The newspaper said she had travelled on the private government Airbus A321, which a senior source told them would have cost 500,000 pounds to operate.

The Foreign Office said the trip was within the rules set by the ministerial code, and using the private jet allowed the trip’s delegation to travel together and have private discussions on sensitive security matters.

The department said commercial flights were fully booked, and that using a commercial flight would have separated Truss from her delegation and protection team.

They added using the private jet also gave Truss flexibility to return to the United Kingdom early if needed.

But UK Labour’s deputy leader Angela Rayner said the use of the private jet showed “the public exactly quite how little respect this Conservative government has for taxpayers’ money”.

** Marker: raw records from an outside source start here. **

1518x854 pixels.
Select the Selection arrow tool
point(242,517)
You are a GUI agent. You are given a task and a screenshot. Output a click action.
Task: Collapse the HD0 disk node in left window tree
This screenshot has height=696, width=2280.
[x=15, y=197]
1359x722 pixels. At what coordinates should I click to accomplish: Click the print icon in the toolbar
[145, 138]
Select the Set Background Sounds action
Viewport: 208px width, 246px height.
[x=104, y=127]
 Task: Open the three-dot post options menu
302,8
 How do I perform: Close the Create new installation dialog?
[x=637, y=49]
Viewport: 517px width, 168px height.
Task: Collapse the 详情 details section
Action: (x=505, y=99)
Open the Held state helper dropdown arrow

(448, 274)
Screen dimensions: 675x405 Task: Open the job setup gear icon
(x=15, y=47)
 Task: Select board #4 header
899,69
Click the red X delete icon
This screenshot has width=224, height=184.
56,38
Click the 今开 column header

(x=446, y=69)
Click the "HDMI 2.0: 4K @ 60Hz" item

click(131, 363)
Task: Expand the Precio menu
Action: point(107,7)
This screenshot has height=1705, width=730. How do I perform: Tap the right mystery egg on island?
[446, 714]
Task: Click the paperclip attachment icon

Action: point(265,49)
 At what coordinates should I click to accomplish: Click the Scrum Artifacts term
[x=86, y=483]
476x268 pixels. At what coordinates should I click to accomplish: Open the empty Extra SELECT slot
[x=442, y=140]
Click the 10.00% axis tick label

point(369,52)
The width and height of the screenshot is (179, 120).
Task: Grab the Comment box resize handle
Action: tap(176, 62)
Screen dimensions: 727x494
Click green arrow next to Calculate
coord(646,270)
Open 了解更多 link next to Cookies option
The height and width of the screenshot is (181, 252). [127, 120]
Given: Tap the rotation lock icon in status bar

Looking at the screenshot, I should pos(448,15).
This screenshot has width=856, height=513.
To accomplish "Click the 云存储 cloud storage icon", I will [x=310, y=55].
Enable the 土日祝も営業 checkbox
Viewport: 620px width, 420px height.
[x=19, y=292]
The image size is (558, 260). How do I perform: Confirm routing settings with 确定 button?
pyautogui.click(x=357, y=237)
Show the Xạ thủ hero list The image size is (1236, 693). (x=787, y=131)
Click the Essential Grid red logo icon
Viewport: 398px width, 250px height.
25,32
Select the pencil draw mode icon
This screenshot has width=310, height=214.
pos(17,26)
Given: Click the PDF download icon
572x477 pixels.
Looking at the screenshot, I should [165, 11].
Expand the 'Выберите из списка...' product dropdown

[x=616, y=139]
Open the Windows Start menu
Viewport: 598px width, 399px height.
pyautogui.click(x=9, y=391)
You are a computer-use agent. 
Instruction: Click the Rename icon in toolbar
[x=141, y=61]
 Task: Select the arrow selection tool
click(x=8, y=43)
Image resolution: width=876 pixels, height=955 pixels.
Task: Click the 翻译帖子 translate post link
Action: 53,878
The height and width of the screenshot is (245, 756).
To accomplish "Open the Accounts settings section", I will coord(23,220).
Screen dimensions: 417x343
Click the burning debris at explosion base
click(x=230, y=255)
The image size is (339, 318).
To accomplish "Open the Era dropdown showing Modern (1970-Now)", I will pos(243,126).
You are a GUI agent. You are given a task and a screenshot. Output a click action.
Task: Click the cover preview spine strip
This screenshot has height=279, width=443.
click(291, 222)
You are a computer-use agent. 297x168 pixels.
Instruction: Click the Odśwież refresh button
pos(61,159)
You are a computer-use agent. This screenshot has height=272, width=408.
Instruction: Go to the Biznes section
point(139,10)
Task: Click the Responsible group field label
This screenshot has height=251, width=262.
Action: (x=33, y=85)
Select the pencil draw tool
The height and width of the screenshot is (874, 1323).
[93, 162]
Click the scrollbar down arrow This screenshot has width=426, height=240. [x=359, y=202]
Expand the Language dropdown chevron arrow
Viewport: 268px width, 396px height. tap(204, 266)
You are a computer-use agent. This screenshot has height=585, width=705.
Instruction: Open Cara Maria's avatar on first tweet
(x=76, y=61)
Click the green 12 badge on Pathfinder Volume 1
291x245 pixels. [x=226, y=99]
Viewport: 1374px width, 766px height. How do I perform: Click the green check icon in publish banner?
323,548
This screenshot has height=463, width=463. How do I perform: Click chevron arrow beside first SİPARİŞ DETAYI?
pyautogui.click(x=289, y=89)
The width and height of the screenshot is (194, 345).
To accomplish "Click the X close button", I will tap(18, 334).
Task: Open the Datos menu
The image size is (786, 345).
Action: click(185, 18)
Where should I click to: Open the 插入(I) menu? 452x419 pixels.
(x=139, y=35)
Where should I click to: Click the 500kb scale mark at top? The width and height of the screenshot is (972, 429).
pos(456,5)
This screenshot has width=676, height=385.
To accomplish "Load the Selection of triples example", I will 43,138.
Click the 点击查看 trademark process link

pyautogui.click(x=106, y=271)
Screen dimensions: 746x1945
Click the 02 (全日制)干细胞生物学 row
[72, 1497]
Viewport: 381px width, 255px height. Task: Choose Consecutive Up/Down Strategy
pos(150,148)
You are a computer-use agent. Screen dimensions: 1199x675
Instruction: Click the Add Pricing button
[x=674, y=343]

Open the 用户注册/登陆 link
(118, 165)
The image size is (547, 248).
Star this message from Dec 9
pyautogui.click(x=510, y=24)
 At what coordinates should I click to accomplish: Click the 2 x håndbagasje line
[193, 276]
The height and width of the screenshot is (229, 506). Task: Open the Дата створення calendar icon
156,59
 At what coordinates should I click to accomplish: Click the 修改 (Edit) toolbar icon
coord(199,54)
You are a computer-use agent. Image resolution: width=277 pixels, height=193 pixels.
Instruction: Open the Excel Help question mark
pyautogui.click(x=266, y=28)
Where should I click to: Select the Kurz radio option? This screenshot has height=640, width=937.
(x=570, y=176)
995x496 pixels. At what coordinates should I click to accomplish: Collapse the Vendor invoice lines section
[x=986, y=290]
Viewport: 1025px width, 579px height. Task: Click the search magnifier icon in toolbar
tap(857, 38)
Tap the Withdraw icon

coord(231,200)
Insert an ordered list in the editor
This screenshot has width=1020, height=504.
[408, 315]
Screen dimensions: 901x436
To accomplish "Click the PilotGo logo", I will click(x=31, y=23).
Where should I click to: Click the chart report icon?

“It is obscene that government ministers are jet setting yet are hiking taxes and refusing to do anything to help working families when they are feeling the pinch of the cost of living crisis,” Rayner said.

“Tories waste disgusting amounts of public money on their own vanity and comfort, Labour wants to see families see a cut to energy bills, that is the difference.”

Scottish National Party environment spokeswoman Deidre Brock added that it was a “grotesque misuse of taxpayers’ money to fund her jet-set lifestyle”.

Brock added: “With a record like this, Lavish Liz will make a fitting successor to Boris Johnson.”

In a policy paper called Back to Black which Truss co-authored in 2009 she, along with others, outlined how “every public sector worker should feel personal responsibility for the money they spend and the money they save.

“They should spend taxpayers’ money with at least the care they would give to their own.

“This change of mindset would be reflected in everyday changes such as travelling by economy rather than business class, to larger scale changes around focusing on value for money.”

The UK ministerial code says that ministers can authorise non-scheduled flights “when a scheduled service is not available, or when it is essential to travel by air, but the requirements of official or parliamentary business or security considerations preclude the journey being made by a scheduled service”.

Labour MP Chris Bryant tweeted: “For comparison, my first trip as a foreign office minister was on easyJet at 6am and we didn’t pay for speedy boarding.”

“It’s necessary for the Foreign Secretary to travel abroad to pursue UK interests around security, trade and technology, as she did during this visit to Australia,” a UK Foreign Office spokesperson said.

“Travelling this way allows ministers to have private discussions on sensitive security matters and flexibility to respond to rapidly changing global events.

“This trip used government transport and was fully within rules.”

The Foreign Office said all information on the trip would be set out in regular transparency data.